Would you return the lines from the one that contains "Comments feed (37, 2498)" to the last line of the entries below, exactly and with nothing added?

(Entries taken from a collection)
+--
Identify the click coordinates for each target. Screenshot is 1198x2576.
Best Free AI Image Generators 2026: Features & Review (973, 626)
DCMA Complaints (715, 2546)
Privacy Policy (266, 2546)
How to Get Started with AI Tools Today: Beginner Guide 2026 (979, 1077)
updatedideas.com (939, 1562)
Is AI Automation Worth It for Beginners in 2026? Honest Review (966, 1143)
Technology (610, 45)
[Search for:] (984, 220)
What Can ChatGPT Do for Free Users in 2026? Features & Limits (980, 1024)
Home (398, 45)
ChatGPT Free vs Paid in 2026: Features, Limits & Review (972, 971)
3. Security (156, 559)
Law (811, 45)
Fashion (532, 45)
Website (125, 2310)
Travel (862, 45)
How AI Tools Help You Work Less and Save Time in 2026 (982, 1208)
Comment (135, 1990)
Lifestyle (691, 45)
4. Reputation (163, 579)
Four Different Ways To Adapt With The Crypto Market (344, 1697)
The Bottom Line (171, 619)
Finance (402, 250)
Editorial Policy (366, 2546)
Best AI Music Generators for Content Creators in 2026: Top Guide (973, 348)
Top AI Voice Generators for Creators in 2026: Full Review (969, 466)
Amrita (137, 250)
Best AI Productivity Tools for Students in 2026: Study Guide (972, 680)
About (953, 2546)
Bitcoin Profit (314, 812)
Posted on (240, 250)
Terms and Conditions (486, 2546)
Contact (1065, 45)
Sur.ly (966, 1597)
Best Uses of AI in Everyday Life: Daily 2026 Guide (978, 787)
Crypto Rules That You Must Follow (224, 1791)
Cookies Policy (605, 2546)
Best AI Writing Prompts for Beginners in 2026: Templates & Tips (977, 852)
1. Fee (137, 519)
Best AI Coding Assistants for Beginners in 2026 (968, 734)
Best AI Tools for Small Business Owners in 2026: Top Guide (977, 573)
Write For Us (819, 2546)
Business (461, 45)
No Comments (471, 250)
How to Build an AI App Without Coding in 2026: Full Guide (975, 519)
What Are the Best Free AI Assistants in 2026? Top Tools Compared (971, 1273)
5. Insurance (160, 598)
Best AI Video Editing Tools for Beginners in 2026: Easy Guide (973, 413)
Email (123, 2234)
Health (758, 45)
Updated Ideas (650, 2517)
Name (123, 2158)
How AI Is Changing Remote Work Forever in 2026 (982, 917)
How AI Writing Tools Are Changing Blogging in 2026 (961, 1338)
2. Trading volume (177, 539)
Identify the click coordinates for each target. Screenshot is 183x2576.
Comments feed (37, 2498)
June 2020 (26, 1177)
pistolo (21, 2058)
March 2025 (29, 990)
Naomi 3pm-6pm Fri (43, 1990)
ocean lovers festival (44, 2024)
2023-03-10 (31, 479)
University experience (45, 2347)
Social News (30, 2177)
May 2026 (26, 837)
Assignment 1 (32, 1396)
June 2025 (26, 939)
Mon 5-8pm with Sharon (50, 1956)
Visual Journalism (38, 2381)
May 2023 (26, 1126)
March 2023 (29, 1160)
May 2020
+--
▶ **Problem solution**:
Comments feed (37, 2498)
June 2020 (26, 1177)
pistolo (21, 2058)
March 2025 (29, 990)
Naomi 3pm-6pm Fri (43, 1990)
ocean lovers festival (44, 2024)
2023-03-10 (31, 479)
University experience (45, 2347)
Social News (30, 2177)
May 2026 (26, 837)
Assignment 1 (32, 1396)
June 2025 (26, 939)
Mon 5-8pm with Sharon (50, 1956)
Visual Journalism (38, 2381)
May 2023 (26, 1126)
March 2023 (29, 1160)
May 2020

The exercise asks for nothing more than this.